WHAT TO DO.
A. Decide whether each statement below agrees with the excerpt on printing speed control, answering yes or no and quoting the words of the excerpt that settle it: (i) The web driving motor 28 is controlled by the computer 33. (ii) The F/V converter 35 gives a line speed voltage proportional to the web speed. (iii) Between the print end point and the next print start point, the web 10 runs a distance equal to the printing length L.
B. Using the excerpt on printing speed control, explain in one to three sentences why each plate cylinder 19 is decelerated and accelerated between the print end point T.sub.12 and the next print start point T.sub.21.

##### EXCERPTED TEXT #####

The speed for the web driving motor 28 is set on a speed setter 38. A
machine switch is turned on to start printing. The motor 28 will be driven
at the speed preset on the speed setter 38, so that the web 10 will run at
the preset constant speed. The F/V converter 35 gives a line speed voltage
V.sub.A proportional to the web speed.
On the other hand, the cylinder motor 25 is controlled by the computer 33,
etc. so that the peripheral speed of the plate cylinders 19 (which is,
strictly speaking, the peripheral speed of the plate 18, but hereinafter
referred to as the peripheral speed of the plate cylinder for simplicity)
will be as shown on the graph of FIG. 3. Namely, it will be controlled to
be equal to the web speed during the period from the print start point
T.sub.11 to the print end point T.sub.12. During the period, the plate
cylinder turns for a distance equal to the printing length L, that is, the
length of the plate 18. During the period from the print end point
T.sub.12 to the next print start point T.sub.21, the web 10 runs for a
distance equal to the printing length L whereas each plate cylinder 19 is
decelerated and accelerated until its peripheral speed again becomes equal
to the web speed at the next print start point T.sub.21 at latest, so that
it will turn for a distance equal to (B/2-L) which is the peripheral gap
between the two plates 18.

##### PROVIDED RECORDS #####

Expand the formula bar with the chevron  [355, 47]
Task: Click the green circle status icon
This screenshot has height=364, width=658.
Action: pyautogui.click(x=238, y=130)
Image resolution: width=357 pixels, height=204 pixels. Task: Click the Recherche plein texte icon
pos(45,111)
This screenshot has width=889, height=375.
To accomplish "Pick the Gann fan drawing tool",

#####

OUTPUTS.
A.
(i) No. "The motor 28 will be driven at the speed preset on the speed setter 38," while it is "the cylinder motor 25" that "is controlled by the computer 33."
(ii) Yes. "The F/V converter 35 gives a line speed voltage V.sub.A proportional to the web speed."
(iii) Yes. "During the period from the print end point T.sub.12 to the next print start point T.sub.21, the web 10 runs for a distance equal to the printing length L."

B. During that period, each plate cylinder 19 is decelerated and then accelerated so that it turns only a distance equal to (B/2-L), which is the peripheral gap between the two plates 18. Meanwhile the web runs the full printing length L. The acceleration brings the cylinder's peripheral speed back to the web speed by the next print start point T.sub.21 at latest.